Danger Zone: Inconsistent Metrics at Work
Why I wrote this
This was a short, punchy piece born from frustration. I'd seen too many meetings derailed by people arguing over numbers that should have been identical. The 'danger zone' framing was deliberate. Inconsistent metrics aren't just an inconvenience, they're a threat to organizational decision-making that compounds over time.
Summary
When the same metric produces different numbers depending on who queries it, which tool they use, or which dashboard they check, organizations enter a 'danger zone' where data-driven decisions become impossible. This article examines the root causes of metric inconsistency (duplicated logic, undocumented calculations, and siloed tooling) and makes the case for metric standardization as critical infrastructure.
Key Takeaways
- 01Inconsistent metrics erode trust: once stakeholders see different numbers for the same question, they stop trusting data entirely and revert to gut decisions.

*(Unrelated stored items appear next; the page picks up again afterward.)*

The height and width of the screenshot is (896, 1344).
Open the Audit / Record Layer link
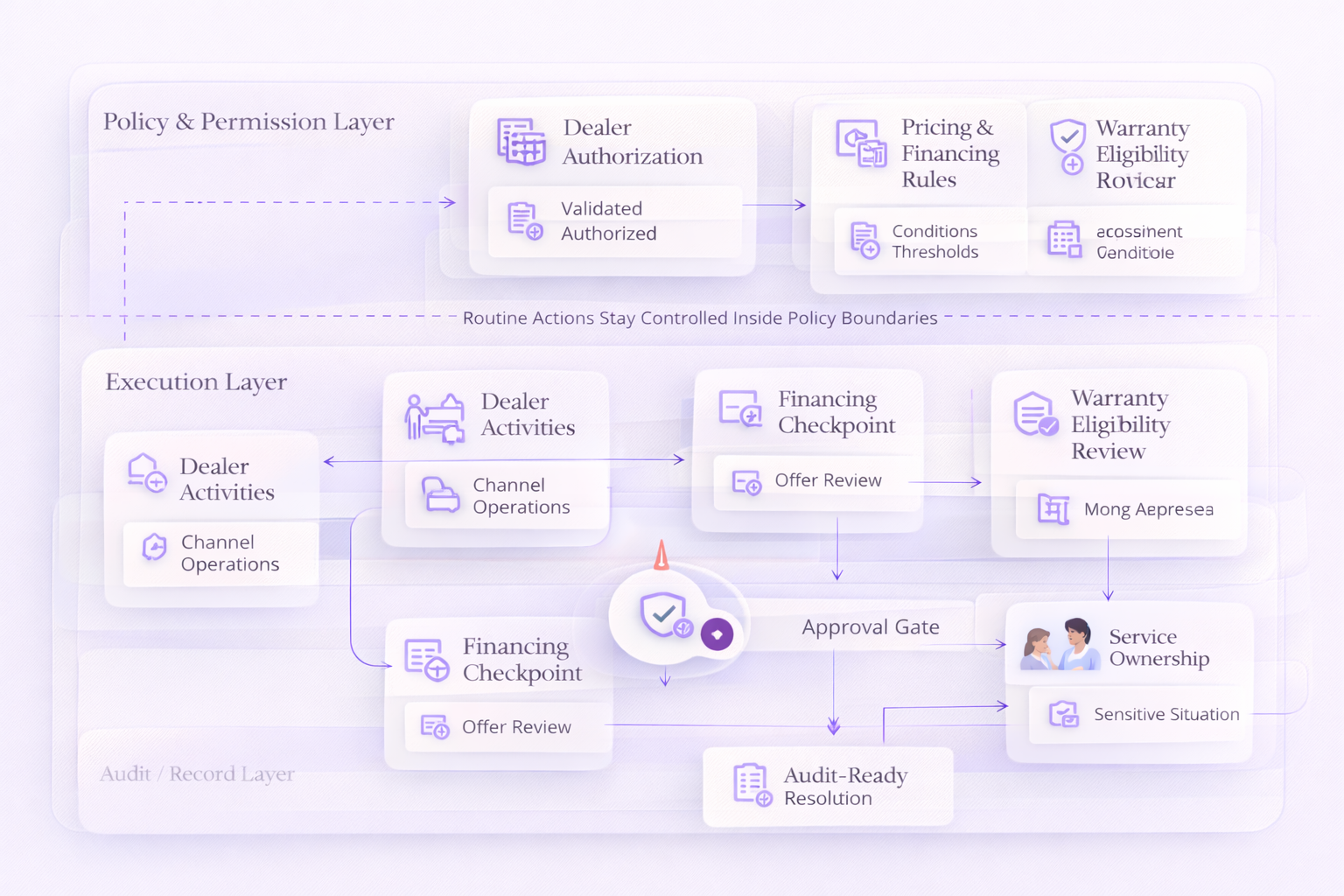click(196, 774)
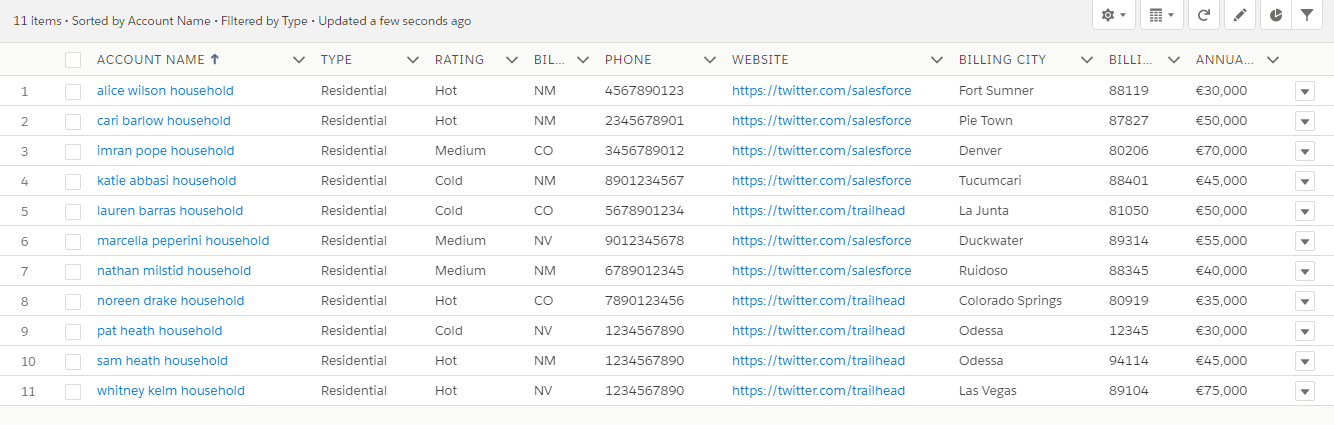Screen dimensions: 1334x425
Task: Open row actions arrow for alice wilson household
Action: coord(1304,91)
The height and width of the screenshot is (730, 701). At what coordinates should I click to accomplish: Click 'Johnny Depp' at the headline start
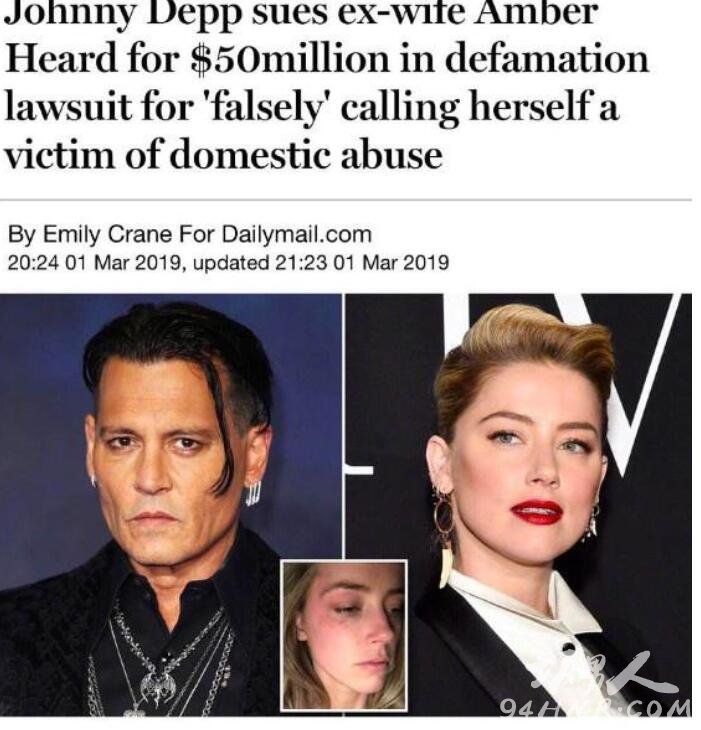click(x=125, y=14)
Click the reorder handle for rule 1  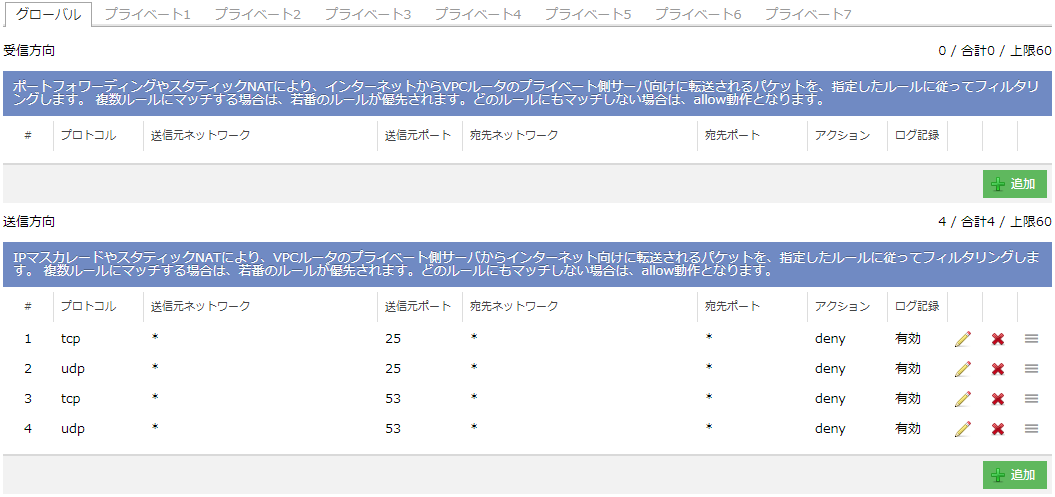[1032, 339]
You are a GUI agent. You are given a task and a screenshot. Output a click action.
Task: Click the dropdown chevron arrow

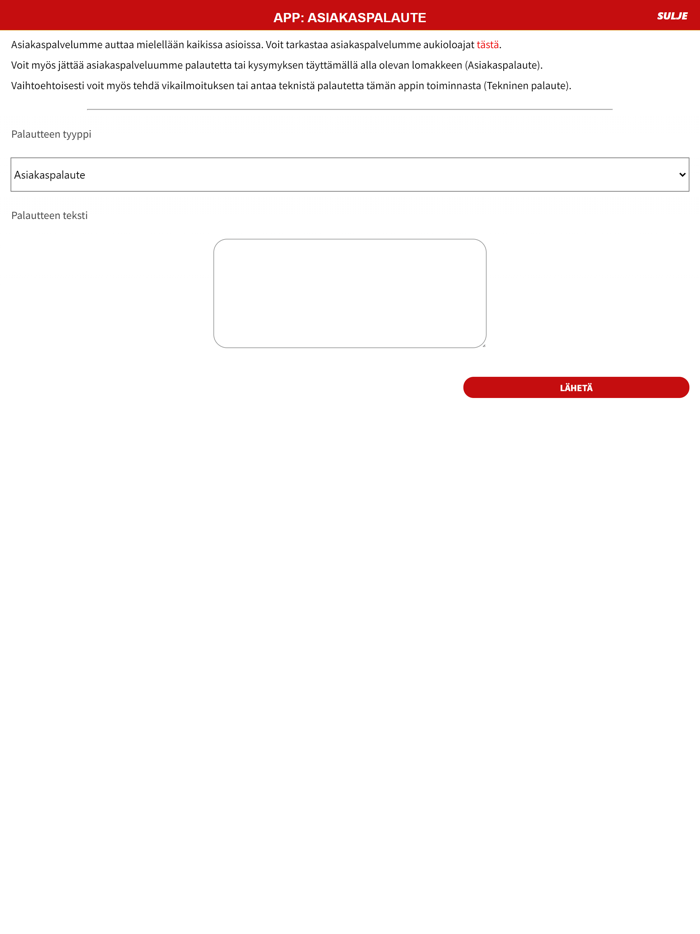click(682, 175)
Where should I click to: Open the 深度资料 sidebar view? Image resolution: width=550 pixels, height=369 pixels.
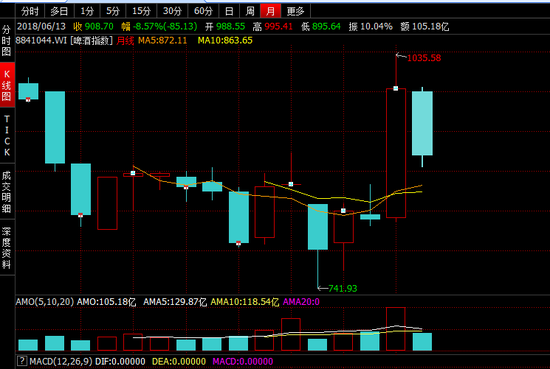click(7, 248)
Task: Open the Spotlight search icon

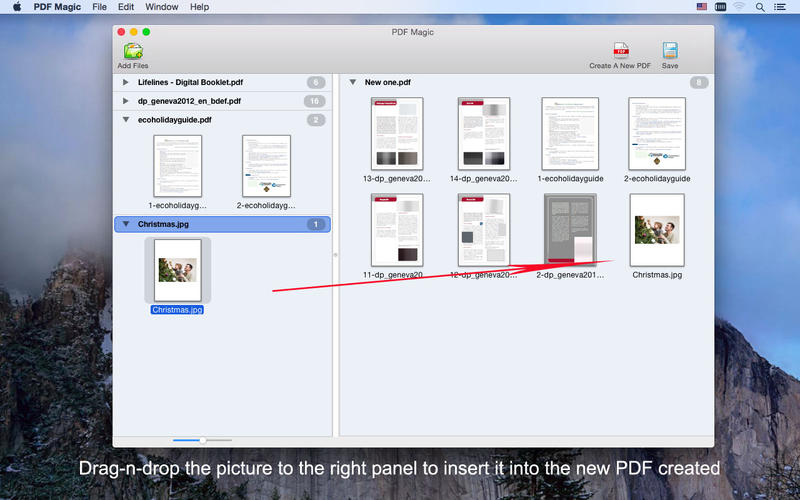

- 02The root cause is duplication: every time a metric is re-implemented in a new tool or query, it creates an opportunity for divergence.
- 03Standardization is a prerequisite: before investing in better dashboards or more data tools, establish a single source of truth for metric definitions.
2026 Perspective
Four years later, the 'danger zone' I described has only gotten more dangerous with the proliferation of AI-generated analyses. When an LLM generates a SQL query to answer a business question, it can easily produce a plausible but wrong metric calculation if there's no authoritative metric layer to reference. Teams with standardized metrics get trustworthy AI-generated answers. Everyone else gets confidently wrong numbers at machine speed.